I had breakfast this week with my friend Ann. We walked in the rain over to Morning Glory, the sweet local bakery in an old house in town. We ordered our food, took our coffee and sat at one of the small tables. Ann was one of the women who started the Women’s Health Center, and we’d spent hours together drawing up forms for health histories, fundraising, commiserating, celebrating, and doing a really good job of taking care of women. It was grassroots health care at the time and we were proud of what we created. We talked about how hard it was to see what was becoming of all that work. Our health system seems to be crumbling. I told her about my plans for the next year. I told her I was looking forward to going back to Malawi next week, to working on the projects I care about there, and the travel we plan when we finish next June. But I told her I knew for sure I’d be back, that this was home. I told her about the feeling I had when I drove across the bridge. She said, “I know, right? It’s like that feeling you get when you crawl into your warm bed at night. Ah, I’m safe.” I laughed and said, “Exactly! That’s exactly the feeling!”
I thought of that feeling of safety.

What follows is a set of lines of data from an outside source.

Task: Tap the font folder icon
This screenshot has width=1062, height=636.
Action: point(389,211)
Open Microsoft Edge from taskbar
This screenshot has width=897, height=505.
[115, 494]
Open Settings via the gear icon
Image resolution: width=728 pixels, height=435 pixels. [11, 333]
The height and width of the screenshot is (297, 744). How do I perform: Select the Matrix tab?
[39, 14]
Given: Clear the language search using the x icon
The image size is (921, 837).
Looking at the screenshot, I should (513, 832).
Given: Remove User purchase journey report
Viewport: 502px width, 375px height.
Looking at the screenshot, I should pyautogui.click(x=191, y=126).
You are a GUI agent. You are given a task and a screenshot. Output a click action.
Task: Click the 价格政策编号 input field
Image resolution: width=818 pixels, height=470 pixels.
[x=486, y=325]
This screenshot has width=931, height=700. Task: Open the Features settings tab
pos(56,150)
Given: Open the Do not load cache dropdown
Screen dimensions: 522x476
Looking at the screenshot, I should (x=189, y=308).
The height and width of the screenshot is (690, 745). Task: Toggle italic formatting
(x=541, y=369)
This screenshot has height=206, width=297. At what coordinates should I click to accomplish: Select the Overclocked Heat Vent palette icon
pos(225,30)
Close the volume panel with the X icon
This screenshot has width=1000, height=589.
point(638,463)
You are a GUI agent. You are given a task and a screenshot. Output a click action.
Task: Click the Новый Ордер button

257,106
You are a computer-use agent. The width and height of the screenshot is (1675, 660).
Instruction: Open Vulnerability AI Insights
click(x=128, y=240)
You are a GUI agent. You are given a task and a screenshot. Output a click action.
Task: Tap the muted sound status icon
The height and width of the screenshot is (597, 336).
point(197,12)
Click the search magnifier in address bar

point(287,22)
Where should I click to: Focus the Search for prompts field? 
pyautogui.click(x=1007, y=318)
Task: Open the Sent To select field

In my travels over the past month I’ve thought about how it feels to be alone in a strange place, especially as a woman. It’s something I’ve taken for granted, that I have to be extra careful as a woman traveling alone. And then I think, why should that be? Why should I be at particular risk just because of my gender? Why have I accepted this?
So I’m grateful for this clarity. I know where I feel safe. I’ve got a little more insight into work I need to focus on for gender equality and fairness. I’ve been blessed by the invitations I’ve had to present my experiences and energized by people’s reactions. I leave here today to head south for a few more talks and time with the kids, grandkids, and old friends. I’ll collect my car in New York, drive it back to Littleton, then Wednesday board a plane headed back to Malawi. The violence has subsided so I’m hoping I’ll be back in Blantyre by the end of the week. Three months flew! This will be my last post for awhile with reliable internet!